Kemayoran is a district (kecamatan) of Central Jakarta, Jakarta in Indonesia. It was best known for the former Kemayoran Airport and it has been transforming as a new central business district. As of 2023, it consists of numerous four and five-star hotels, restaurants, premium office towers, hospitals as well as shopping and entertainment centers. Kemayoran is also home to the Jakarta Fair, the largest and longest fair in Southeast Asia that attracts more than 4 million visitors annually.

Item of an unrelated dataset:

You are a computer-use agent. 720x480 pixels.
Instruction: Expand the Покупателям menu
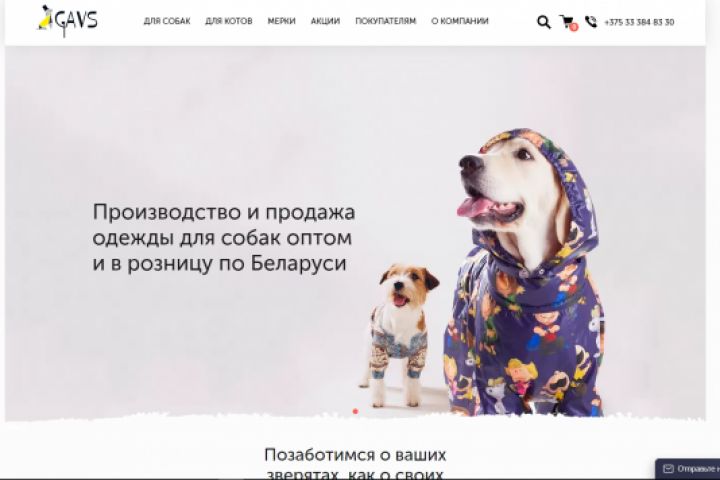click(x=386, y=21)
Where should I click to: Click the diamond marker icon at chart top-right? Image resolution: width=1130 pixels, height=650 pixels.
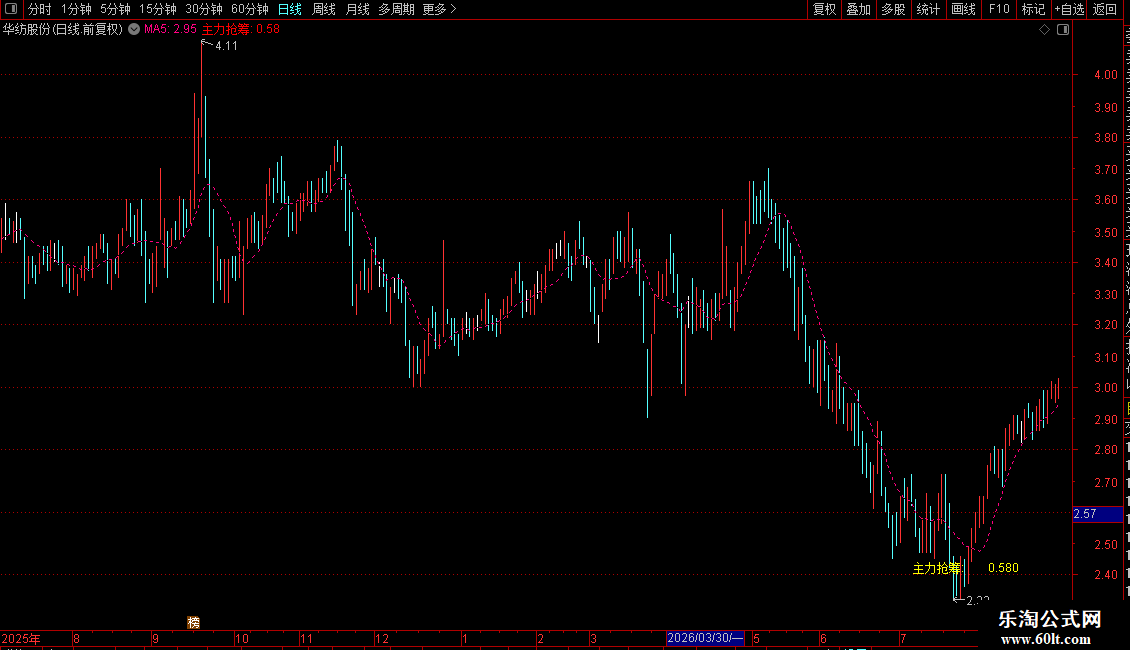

Kemayoran is between Jalan M.H. Thamrin, Ancol Dreamland, and the Port of Tanjung Priok. Its proximity between Jakarta's primary central business district, a Southeast Asian tourist hotspot, and one of the busiest ports in the world, has made Kemayoran a prime real estate for many local and foreign investors. Moreover, Kemayoran is 20 20-minute journey from Soekarno-Hatta International Airport.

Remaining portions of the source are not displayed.